Chapter 11: Scale Out with SSIS 2017 491

Introduction 491
SQL Server 2017 download and setup 492
Getting ready 492
How to do it... 492
There's more... 507
SQL Server client tools setup 507
Getting ready 508
How to do it... 508
Configuring SSIS for scale out executions 515
Getting ready 515
How to do it... 515
There's more... 520
Executing a package using scale out functionality 520
Getting ready 520
How to do it... 521

Index 531

 

 

Preface
SQL Server Integration Services is a tool that facilitates data extraction, consolidation, and loading options (ETL), SQL Server coding enhancements, data warehousing, and customizations. With the help of the recipes in this book, you'll gain hands-on experience of SSIS 2017 as well as the new 2016 features, design and development improvements including SCD, tuning, and customizations. At the start, you'll learn to install and set up SSIS as well other SQL Server resources to make optimal use of this business intelligence tool. We’ll begin by taking you through the new features in SSIS 2016/2017 and implementing the necessary features to get a modern scalable ETL solution that fits the modern data warehouse. Through the course of the book,you will learn how to design and build SSIS data warehouses packages using SQL Server Data Tools. Additionally, you'll learn how to develop SSIS packages designed to maintain a data warehouse using the data flow and other control flow tasks. You'll also go through many recipes on cleansing data and how to get the end result after applying different transformations. Some real-world scenarios that you might face are also covered and how to handle various issues that you might face when designing your packages. At the end of this book, you'll get to know all the key concepts to perform data integration and transformation. You'll have explored onpremises big data integration processes to create a classic data warehouse, and will know how to extend the toolbox with custom tasks and transforms.

 

What this book covers
Chapter 1, SSIS Setup, contains recipes describing the step by step setup of SQL Server 2016 to get the features that are used in the book.
Chapter  2, What Is New in SSIS 2016, contains recipes that talk about the evolution of SSIS over time and what's new in SSIS 2016. This chapter is a detailed overview of Integration.
Chapter 3, Key Components of a Modern ETL Solution, explains how ETL has evolved over the past few years and will explain what components are necessary to get a modern scalable ETL solution that fits the modern data warehouse.
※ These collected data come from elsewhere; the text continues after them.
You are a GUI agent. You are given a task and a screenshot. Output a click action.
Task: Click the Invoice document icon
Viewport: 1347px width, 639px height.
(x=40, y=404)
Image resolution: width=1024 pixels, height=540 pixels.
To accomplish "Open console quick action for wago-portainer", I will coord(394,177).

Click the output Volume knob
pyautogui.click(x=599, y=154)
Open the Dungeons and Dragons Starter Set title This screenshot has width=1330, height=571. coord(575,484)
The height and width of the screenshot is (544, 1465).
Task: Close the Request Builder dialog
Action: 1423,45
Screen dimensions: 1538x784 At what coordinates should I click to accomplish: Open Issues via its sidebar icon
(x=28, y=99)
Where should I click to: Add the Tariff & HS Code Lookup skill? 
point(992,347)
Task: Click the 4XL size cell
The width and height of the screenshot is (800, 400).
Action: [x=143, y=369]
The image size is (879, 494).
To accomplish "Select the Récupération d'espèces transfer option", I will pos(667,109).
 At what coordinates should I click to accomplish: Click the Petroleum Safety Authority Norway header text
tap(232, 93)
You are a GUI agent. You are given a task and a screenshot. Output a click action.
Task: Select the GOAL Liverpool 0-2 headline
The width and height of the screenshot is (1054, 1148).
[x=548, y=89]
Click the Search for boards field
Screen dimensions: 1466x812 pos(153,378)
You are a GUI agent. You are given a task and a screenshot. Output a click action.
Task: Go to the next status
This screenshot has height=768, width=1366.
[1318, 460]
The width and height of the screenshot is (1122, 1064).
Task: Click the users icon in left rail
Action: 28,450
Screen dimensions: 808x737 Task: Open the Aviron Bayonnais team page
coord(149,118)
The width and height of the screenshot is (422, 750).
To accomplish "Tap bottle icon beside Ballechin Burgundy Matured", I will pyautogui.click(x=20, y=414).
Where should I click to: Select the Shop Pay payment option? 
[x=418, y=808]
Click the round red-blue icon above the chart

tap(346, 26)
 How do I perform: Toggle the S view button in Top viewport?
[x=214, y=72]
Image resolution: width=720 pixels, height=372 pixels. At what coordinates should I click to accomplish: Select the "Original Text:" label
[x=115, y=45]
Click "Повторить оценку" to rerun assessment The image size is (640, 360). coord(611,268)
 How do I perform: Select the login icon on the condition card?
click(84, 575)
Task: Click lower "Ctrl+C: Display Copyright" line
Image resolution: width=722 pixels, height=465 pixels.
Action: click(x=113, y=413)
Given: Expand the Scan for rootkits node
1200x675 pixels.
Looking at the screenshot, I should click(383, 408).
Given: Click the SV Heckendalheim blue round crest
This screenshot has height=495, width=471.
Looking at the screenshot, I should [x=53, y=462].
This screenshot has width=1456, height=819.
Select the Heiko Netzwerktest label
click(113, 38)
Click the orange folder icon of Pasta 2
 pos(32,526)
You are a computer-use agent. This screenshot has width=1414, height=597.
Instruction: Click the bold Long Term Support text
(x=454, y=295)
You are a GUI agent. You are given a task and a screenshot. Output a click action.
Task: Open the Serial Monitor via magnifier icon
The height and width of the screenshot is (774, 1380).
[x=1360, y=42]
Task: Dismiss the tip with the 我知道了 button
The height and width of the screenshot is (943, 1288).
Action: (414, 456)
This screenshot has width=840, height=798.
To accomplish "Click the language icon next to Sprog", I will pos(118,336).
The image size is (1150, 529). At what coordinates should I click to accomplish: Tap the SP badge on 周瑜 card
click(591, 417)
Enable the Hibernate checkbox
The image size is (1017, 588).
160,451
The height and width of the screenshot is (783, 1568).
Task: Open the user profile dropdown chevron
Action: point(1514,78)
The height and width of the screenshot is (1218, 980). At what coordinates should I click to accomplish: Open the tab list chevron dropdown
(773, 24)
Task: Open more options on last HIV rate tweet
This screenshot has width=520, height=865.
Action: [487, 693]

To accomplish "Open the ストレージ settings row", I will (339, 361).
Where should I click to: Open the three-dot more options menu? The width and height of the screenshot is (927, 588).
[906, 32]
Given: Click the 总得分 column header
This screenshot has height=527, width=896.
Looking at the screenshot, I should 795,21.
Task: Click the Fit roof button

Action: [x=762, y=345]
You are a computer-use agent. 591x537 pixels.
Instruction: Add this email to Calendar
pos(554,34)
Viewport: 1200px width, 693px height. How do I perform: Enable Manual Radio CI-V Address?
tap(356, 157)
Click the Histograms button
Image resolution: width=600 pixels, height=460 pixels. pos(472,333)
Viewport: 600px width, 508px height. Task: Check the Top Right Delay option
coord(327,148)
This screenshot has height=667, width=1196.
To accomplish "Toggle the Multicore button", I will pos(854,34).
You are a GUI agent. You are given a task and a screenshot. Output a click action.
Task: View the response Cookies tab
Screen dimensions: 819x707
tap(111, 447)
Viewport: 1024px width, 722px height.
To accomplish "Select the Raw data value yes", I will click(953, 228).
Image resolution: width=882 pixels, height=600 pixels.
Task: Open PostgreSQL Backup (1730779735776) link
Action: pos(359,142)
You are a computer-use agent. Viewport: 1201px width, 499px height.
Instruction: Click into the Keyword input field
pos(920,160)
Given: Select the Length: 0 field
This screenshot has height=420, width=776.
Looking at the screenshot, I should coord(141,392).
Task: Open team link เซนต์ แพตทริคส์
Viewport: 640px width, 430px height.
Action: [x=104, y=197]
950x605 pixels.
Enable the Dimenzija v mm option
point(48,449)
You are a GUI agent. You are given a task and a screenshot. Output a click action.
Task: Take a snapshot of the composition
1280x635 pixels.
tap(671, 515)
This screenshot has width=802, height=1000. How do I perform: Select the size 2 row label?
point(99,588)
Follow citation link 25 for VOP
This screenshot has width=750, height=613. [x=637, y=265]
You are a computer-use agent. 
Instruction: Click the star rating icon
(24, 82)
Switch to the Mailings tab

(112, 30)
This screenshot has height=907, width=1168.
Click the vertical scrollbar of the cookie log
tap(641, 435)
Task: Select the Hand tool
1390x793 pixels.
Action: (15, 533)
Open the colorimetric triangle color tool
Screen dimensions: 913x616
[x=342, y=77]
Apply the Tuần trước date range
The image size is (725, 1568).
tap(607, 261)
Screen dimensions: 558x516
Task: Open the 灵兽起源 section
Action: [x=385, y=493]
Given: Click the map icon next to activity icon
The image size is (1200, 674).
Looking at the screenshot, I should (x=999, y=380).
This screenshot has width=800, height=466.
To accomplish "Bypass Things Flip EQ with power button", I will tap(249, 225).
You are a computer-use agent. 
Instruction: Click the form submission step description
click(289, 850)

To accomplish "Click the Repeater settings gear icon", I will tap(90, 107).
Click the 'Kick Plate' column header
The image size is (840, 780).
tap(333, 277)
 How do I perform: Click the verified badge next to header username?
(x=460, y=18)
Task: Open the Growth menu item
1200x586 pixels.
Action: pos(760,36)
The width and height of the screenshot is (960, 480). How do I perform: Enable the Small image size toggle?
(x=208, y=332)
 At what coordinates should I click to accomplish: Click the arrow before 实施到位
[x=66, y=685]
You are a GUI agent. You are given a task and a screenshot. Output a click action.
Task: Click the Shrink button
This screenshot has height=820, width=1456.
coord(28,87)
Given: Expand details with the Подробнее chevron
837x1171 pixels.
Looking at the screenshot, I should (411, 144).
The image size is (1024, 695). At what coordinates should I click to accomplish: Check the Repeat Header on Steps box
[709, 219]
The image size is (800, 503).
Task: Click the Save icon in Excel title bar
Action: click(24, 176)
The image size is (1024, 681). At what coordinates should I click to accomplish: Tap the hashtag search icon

This chapter will also describe what each catalog view provides and will help you learn how you can use some of them to archive SSIS execution statistics.
Chapter 4, Data Warehouse Loading Techniques, describes many patterns used when it comes to data warehouse or ODS load. You will learn how to effectively load a data warehouse and process a tabular model, maintain data partitions and modern data refresh rates.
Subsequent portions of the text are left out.